An Online Health & Social Support System for People With Lung Cancer

Or rather – “A cross-disciplinary approach to identifying requirements for an online health and social support system for people with lung cancer”. This was our submission to the ACM ASSETS 2012 Conference, but unfortunately was rejected – to some extent because it didn’t fit a limited -in my opinion- view of the definition of accessibility and its link with disability.

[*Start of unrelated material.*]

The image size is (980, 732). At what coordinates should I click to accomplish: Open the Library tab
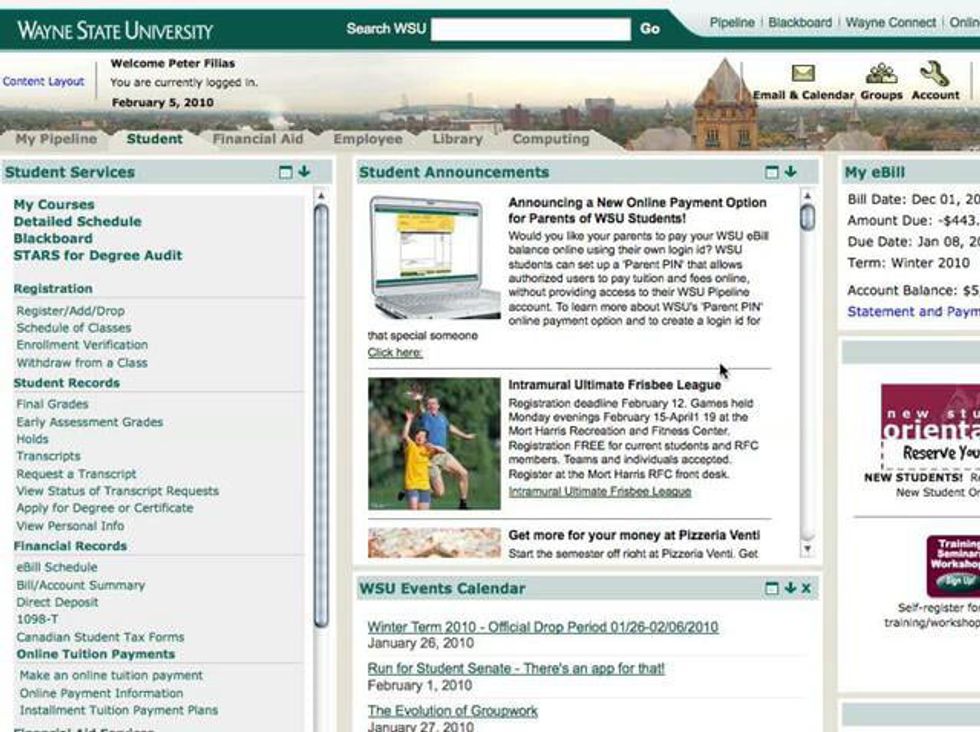(x=457, y=139)
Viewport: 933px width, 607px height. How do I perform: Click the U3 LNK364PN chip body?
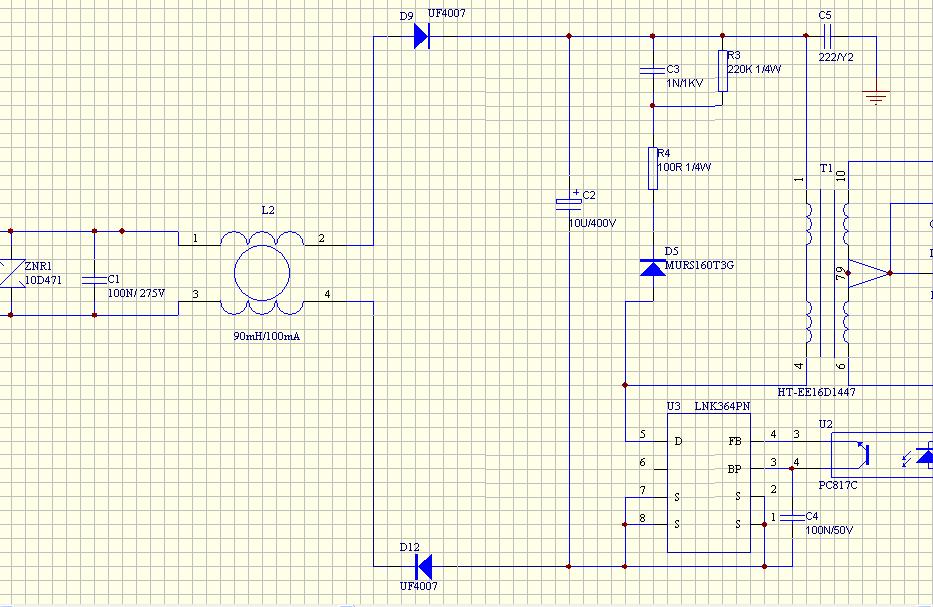coord(709,483)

Our abstract asserts that people with lung cancer have reduced access to peer support due to situational and combinatorial impairments (including those related to ageing). Low income and a reluctance to use the Web extend this exclusion to online social networking. Addressing this issue is difficult, however, as the sensitive nature of data about their condition -usually collected in a confidential, clinical setting- means accessibility experts cannot use it to develop interventions. To overcome this problem, we devised (along with domain experts in the lung cancer field) a new technique for formulating user requirements for an online health and social support system for people with lung cancer, their carers, and healthcare professionals. Requirements were derived from personas and scenarios created by lung cancer experts following an ethnographic coding process to facilitate summarisation, aggregation, and anonymisation of a complex, confidential data set. This novel approach allowed us to identify the barriers that currently restrict access to online health and social support for people with lung cancer, and articulate the appropriate ways of addressing them. For patients (who are often afraid of what they? Is this  may encounter on the Web) providing a safe and sensitive environment in which to engage with others and obtain information about their condition is key. Healthcare professionals identify a single point of reference for accessing data about a patient’s condition as offering a significant advance in improving patients’ health. In this case, we see contributions to the accessibility to online social support, and preliminary contributions to new methods of understanding user requirements.

I suppose the questions is – what do you think? Is this an accessibility issue, or not?